I didn't put up links to videos about the practice, but if you want to know the extent of suffering, it should be easy to find. (I just realised the OP put up a video too, after typing the comment)
I will write another comment related to strategy.
Thank you for bringing attention to this insane issue.
And thank you @Chad Brouze for your comments further shedding light on why they aren't decapitated first (and why that probably wouldn't be enough).
As horrifying as this issue is, I'm grateful I don't have to learn and deal with it alone. Please don't hesitate to let me know if there anything I can do to help support the solution.
Thank you for suggesting that you are willing to support a potential solution to this.
This gave me an idea, maybe if enough of us signaling that we are willing to donate/work/volunteer for this potential new charity, we can make it come true?
I am certainly willing to allocate the majority (see update below) of my next years' donations to this potential charity (or this year, if this charity can come this fast), and provide free advisory service to it.
UPDATE: On reflection, maybe it was too quick a decision to pledge that it should be the "majority" of my next years donations before further investigations on other alternatives. But I am very sure it will be significant (if this charity do come into existence).

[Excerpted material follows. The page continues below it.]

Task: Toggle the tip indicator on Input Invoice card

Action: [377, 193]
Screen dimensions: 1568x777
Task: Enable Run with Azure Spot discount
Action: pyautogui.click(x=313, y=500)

I would also be willing to contribute my time and money to support this cause. My money would be limited, but I can help with research, advocacy and outreach. Message me and maybe we can talk about ways to get this off the ground because this seems really important and completely neglected
I am glad that someone has noticed this. In fact, I am also concerned about policies related to animal welfare. But I want to say, it's difficult to achieve. Because there is no interest driving them to improve this. Unless it is profitable or the cost of animal abuse increases, it will not be easily changed
This is a very enlightening and clever-to-make post: billions annually for a species I'd never even thought about giving special attention to, or thought about much at all, three years in amateur EA and nine in veganism.
For what it's worth, I could see them being more "personally relatable" than fish, about on the level of chickens, even. I've seen fellow zoomers walk around with frog-themed stuff like beanies, hoodies, and backpacks, which seems important when assessing tractability.